In recent years, a rising chorus of veterans' voices - including that of the VFW, which maintains a large lobbying unit on Capitol Hill - has been saying that the Department of Veterans Affairs has been running a health care system that is underfunded, overworked and often unable to meet the needs of veterans.
In many ways, the VFW and other veterans organizations, such as the American Legion and Disabled American Veterans, are the VA's greatest allies, leading the lobbying fight in Washington for more funding.
It is one reason why the VA has a highly visible presence at this week's VFW gathering in the Sabin Cincinnati Convention Center and why it has teamed up with the VFW to put on a health fair in Exhibit Hall A.
The health fair offers the veterans free blood screenings, blood pressure tests, eye exams and body-fat tests, along with a host of booths offering health information, including several from the Cincinnati VA Medical Center. It is open every day to the nearly 15,000 veterans and their spouses.
Sunday afternoon, Allen Ghimenti of Chicago, a combat-wounded veteran of the Vietnam War, walked among the health fair booths with some of his buddies from Illinois posts.
Ghimenti has a VA rating of 100 percent disability from the wounds he suffered when he was in the 101st Airborne Division in Vietnam; he walks with a cane and says he makes three trips to the North Chicago VA hospital every week.
He said he and many other veterans he knows are frustrated by the VA health system, particularly the long waits many of them have had to receive care in an overburdened system.
Ghimenti offered one example of how the system works. He said he flew to California in June to see his sister; the airline lost his luggage and he was without eyeglasses. After returning to Chicago, he called the VA to schedule an appointment for eyeglasses and was told he couldn't get in until October.
"So I just have to stumble around until then," he said.
Ghimenti's friend and fellow Vietnam veteran, Walter Michalski of Chicago, has a multitude of health problems.
None of them are service-related, but he depended for years on VA health care.
"I finally just gave up on them," Michalski said. "It was too frustrating dealing with the system."

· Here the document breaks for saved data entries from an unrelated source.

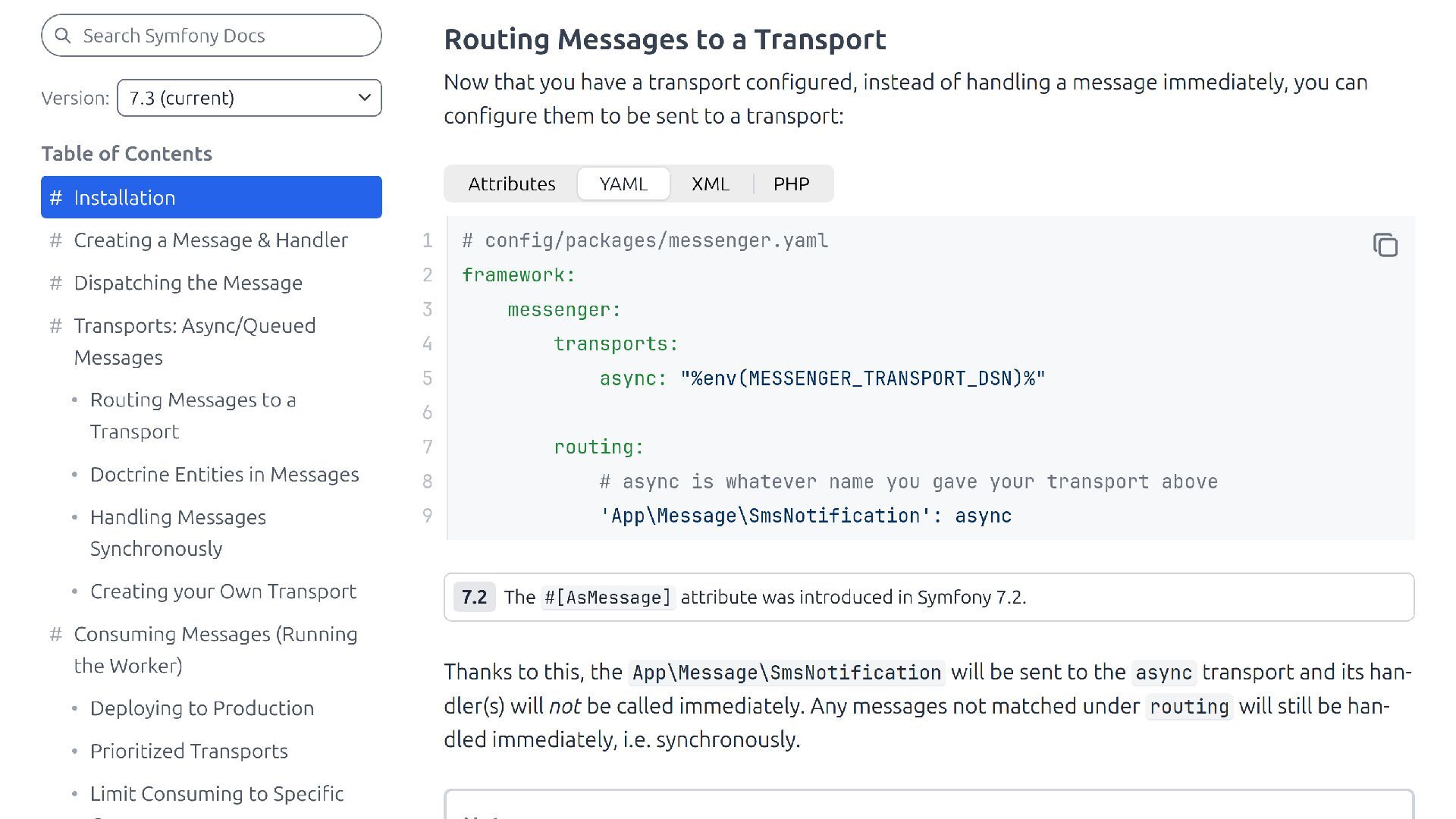Click the search magnifier icon
Image resolution: width=1456 pixels, height=819 pixels.
pos(63,36)
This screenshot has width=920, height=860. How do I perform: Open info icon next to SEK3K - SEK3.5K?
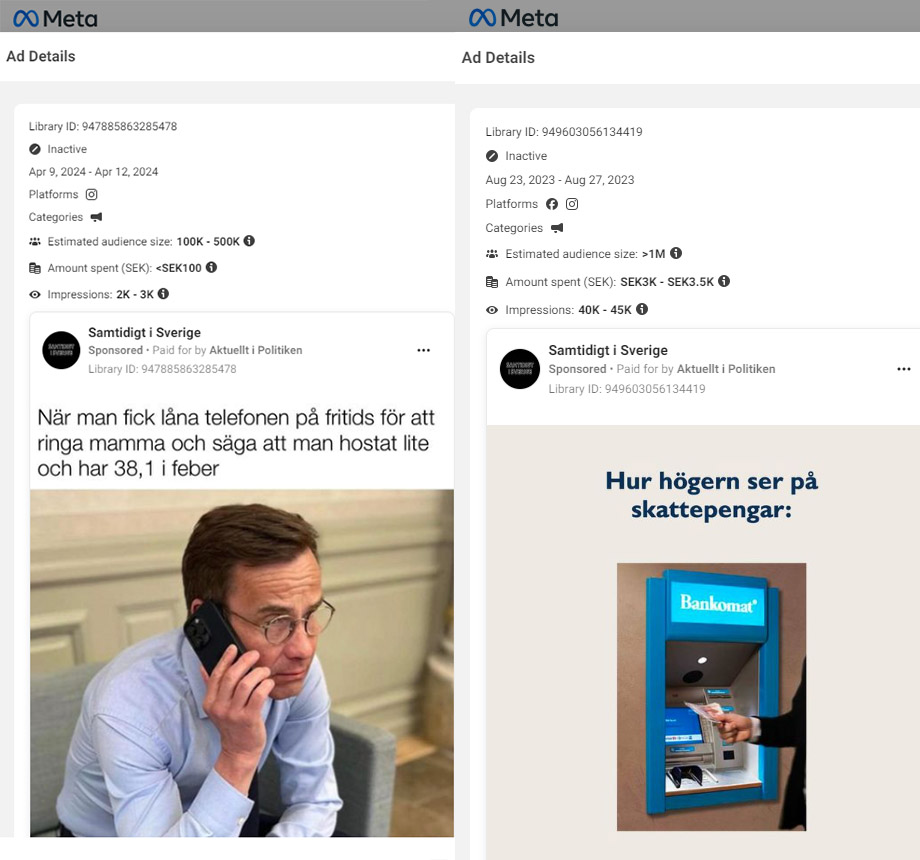click(x=725, y=281)
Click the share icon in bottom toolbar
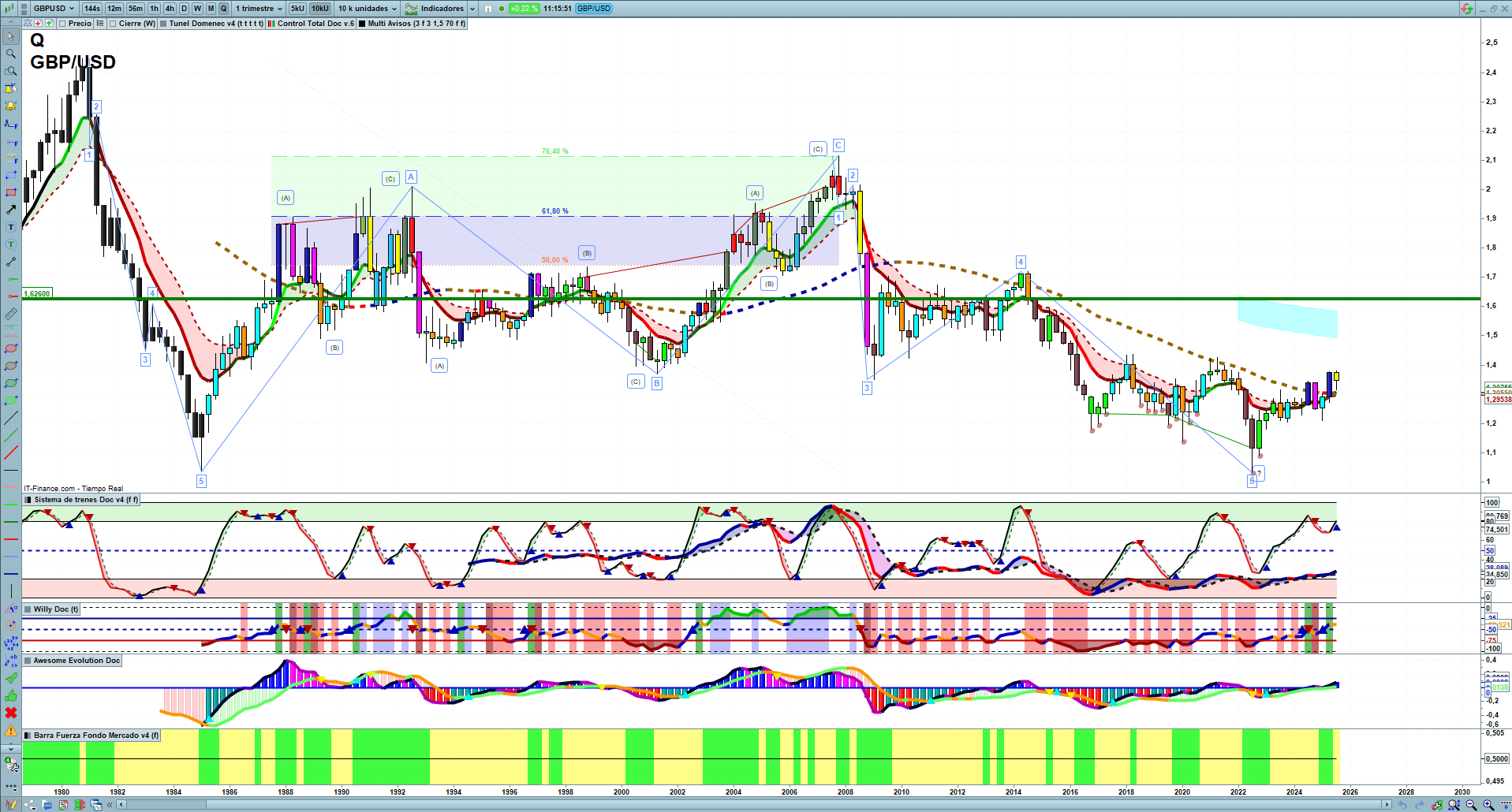Image resolution: width=1512 pixels, height=812 pixels. coord(30,805)
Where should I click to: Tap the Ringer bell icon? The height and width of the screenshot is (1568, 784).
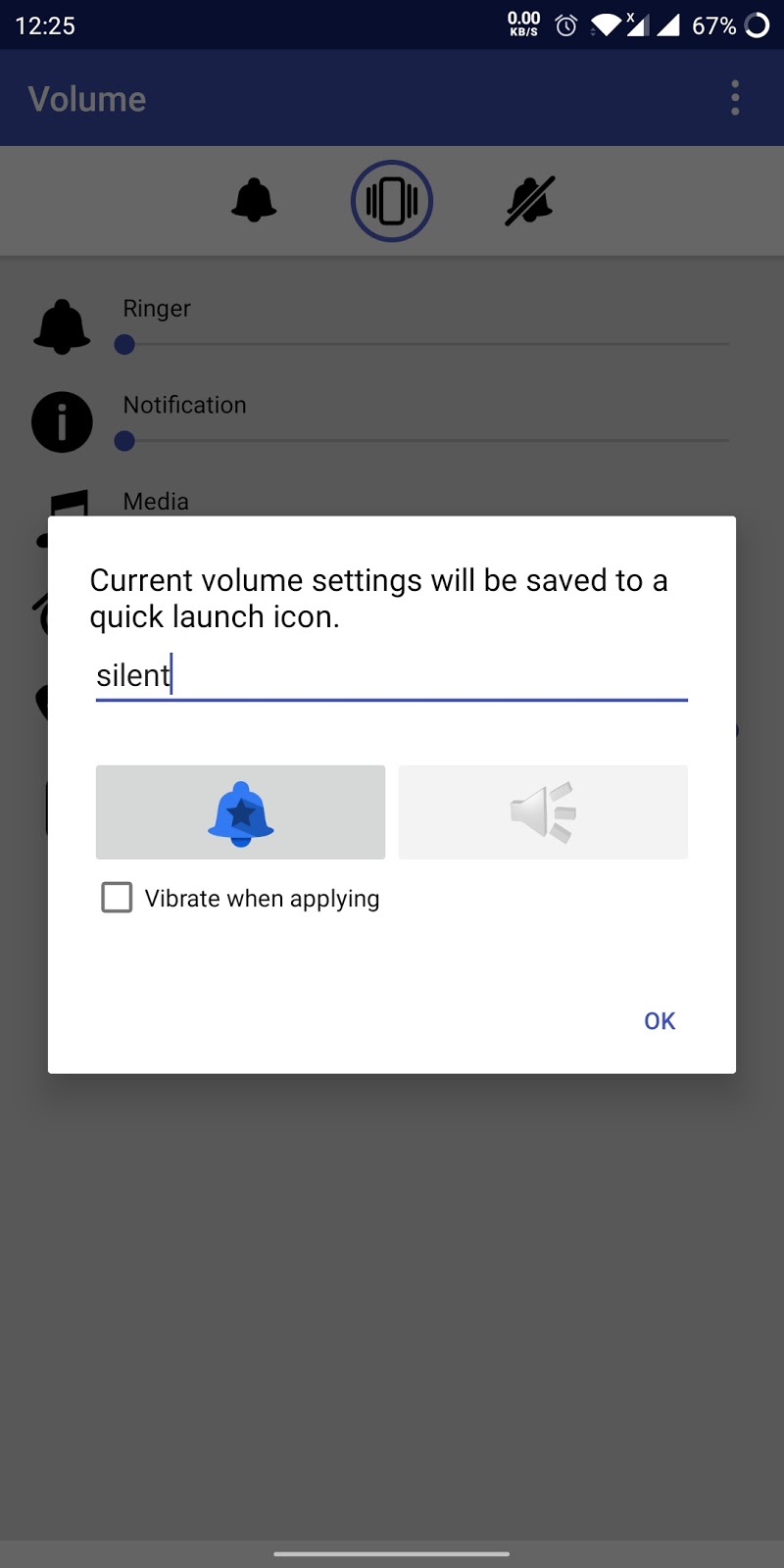(x=62, y=326)
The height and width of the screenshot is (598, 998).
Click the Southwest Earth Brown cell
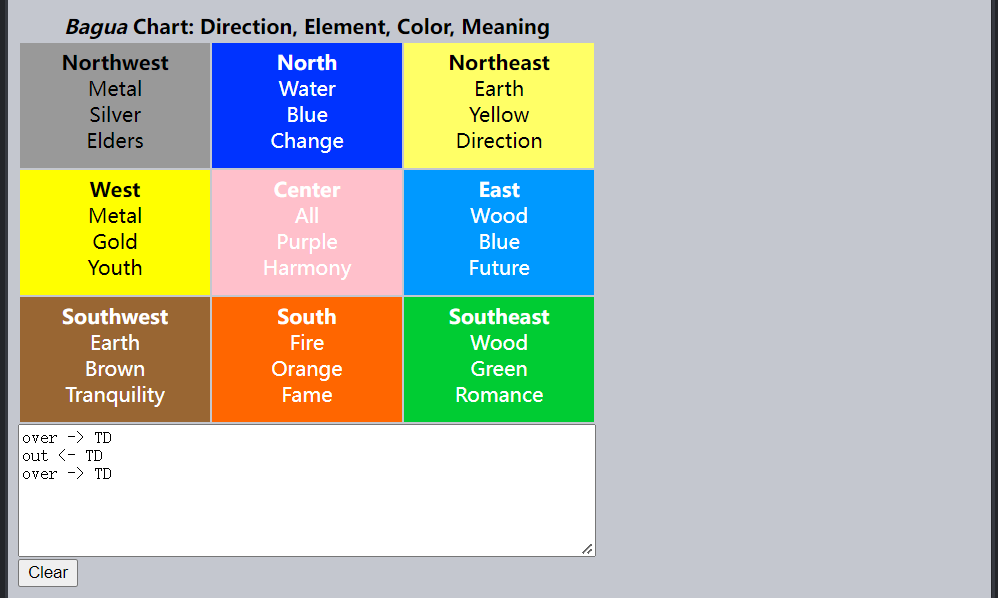pos(115,359)
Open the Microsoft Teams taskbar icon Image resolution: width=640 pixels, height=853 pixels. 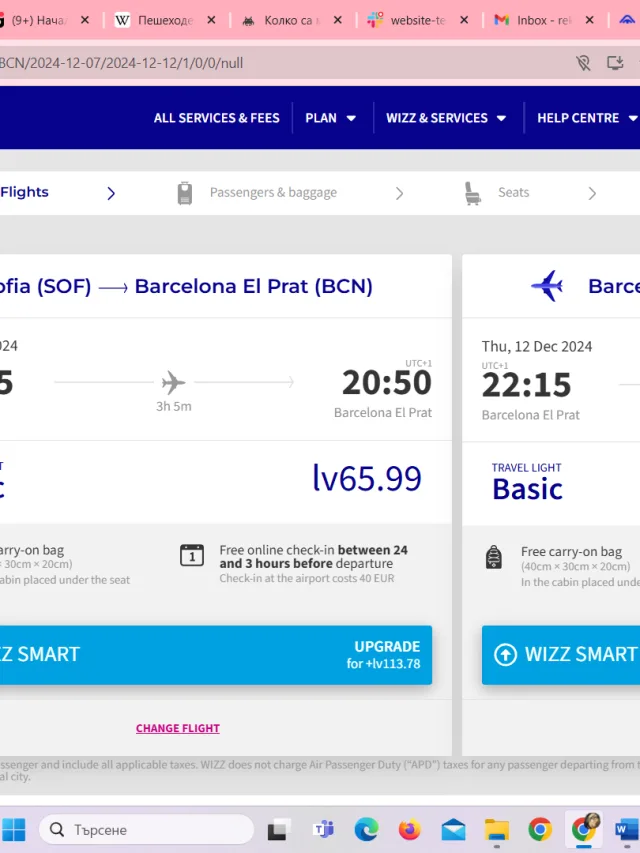click(323, 830)
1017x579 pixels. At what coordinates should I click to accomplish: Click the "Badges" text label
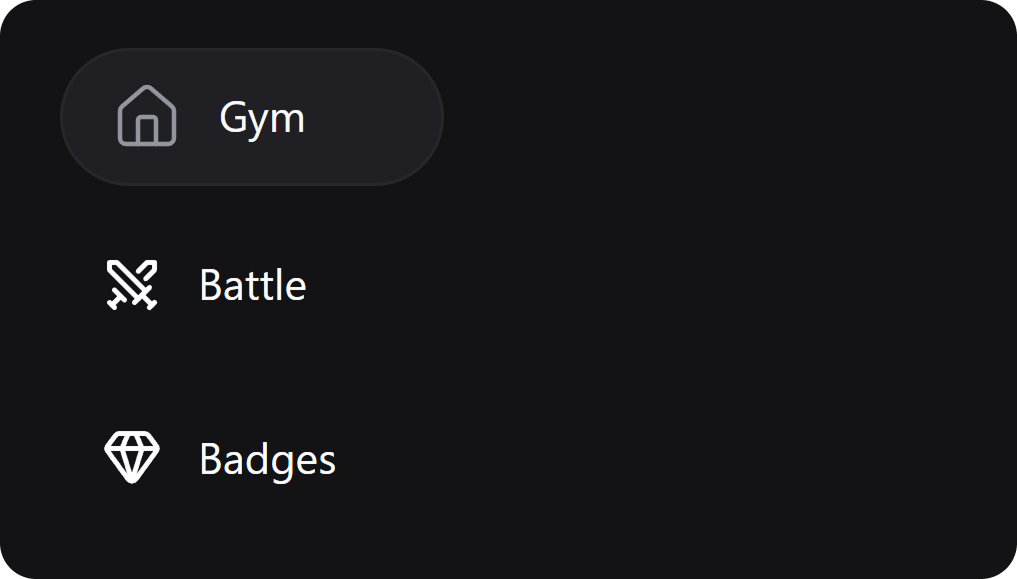tap(267, 459)
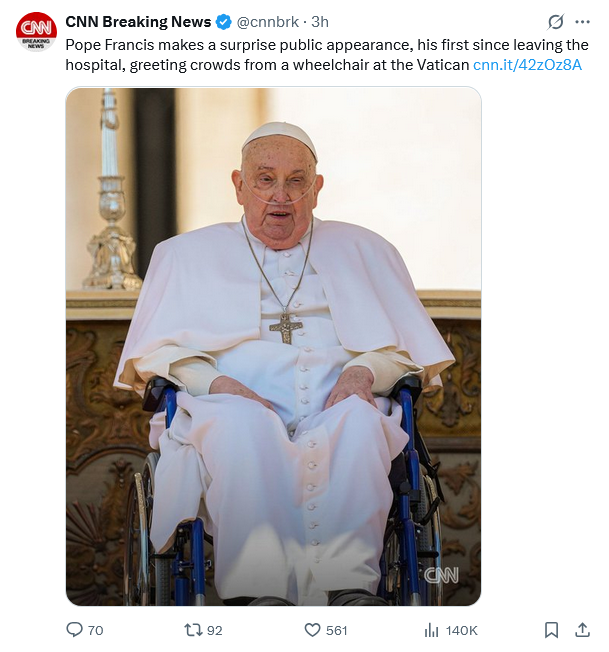Bookmark this CNN post
Image resolution: width=609 pixels, height=652 pixels.
click(551, 630)
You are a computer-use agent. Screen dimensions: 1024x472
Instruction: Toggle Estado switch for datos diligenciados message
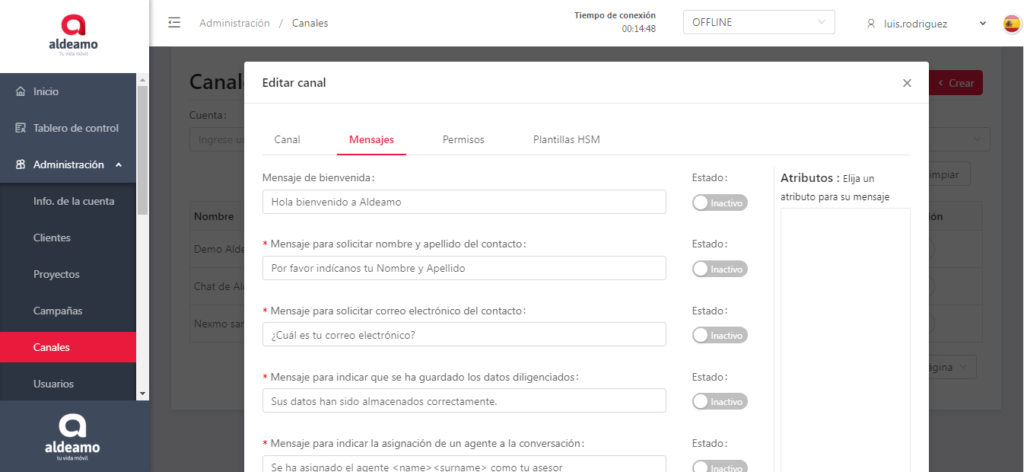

Michalski said the system is "run by politicians instead of by veterans."
"They are spending millions every year building new buildings, which is money that could go directly to the health care for the veterans," Michalski said.
Both veterans said they would be listening carefully to what Bush and Kerry have to say this week.
What they - and their national organization - want to hear is a commitment to mandatory funding for VA health care.
Furgess said mandatory funding is needed so that the VA doesn't "have to compete with every other federal program for dollars."
Kerry has said he supports mandatory funding. According to Veterans Affairs Secretary Anthony Principi, it is something President Bush is reluctant to do, but willing to discuss.
To Furgess and most other VFW members, there should be little debate about health care for veterans.
"It's something that was promised to the men and women who put on this country's uniform," Furgess said. "We just want to see that the promise is kept."